> _Task prompt_:
Look through the records below, and whenever a line contains "will", copy it.

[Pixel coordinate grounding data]
--------------------------------------------------

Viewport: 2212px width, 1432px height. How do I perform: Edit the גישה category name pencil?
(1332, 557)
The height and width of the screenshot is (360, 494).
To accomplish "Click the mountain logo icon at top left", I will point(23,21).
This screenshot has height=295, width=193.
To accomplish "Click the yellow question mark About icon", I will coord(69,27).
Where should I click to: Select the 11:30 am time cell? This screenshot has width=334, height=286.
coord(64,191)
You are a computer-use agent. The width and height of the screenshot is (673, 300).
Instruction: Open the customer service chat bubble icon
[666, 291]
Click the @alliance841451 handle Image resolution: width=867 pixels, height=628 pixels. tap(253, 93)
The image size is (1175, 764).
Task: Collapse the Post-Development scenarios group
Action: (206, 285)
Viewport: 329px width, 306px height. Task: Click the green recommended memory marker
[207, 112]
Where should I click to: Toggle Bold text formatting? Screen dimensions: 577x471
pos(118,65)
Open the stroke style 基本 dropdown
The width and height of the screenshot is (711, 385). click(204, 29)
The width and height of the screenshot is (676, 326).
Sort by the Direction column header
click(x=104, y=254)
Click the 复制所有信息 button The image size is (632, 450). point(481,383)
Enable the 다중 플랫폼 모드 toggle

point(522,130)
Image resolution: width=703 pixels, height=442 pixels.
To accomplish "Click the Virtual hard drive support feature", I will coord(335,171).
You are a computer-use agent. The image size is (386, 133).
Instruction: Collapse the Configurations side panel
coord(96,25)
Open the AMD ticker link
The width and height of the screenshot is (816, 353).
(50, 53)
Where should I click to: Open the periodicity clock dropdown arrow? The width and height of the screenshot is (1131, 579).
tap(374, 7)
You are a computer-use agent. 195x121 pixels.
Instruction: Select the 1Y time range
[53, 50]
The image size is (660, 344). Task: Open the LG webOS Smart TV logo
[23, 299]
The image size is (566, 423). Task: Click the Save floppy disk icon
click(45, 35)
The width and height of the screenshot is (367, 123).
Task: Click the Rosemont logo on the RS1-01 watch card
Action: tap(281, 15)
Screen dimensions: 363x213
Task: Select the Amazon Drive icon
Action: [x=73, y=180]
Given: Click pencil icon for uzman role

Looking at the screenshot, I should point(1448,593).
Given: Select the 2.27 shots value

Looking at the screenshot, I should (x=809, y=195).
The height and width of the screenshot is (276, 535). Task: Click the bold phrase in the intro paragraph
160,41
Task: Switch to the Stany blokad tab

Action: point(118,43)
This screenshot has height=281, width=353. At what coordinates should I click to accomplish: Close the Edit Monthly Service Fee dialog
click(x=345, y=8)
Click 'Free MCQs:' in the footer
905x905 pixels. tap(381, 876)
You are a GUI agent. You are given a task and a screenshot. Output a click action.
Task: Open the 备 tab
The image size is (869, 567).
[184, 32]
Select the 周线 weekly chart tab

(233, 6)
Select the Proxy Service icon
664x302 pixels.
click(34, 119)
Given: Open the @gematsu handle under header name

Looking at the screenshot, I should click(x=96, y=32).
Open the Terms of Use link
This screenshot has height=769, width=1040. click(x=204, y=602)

--------------------------------------------------

> _Output for this exercise_:
To accomplish "Click the mountain logo icon at top left", I will point(23,21).
To accomplish "Click the yellow question mark About icon", I will coord(69,27).
To accomplish "Click the Virtual hard drive support feature", I will coord(335,171).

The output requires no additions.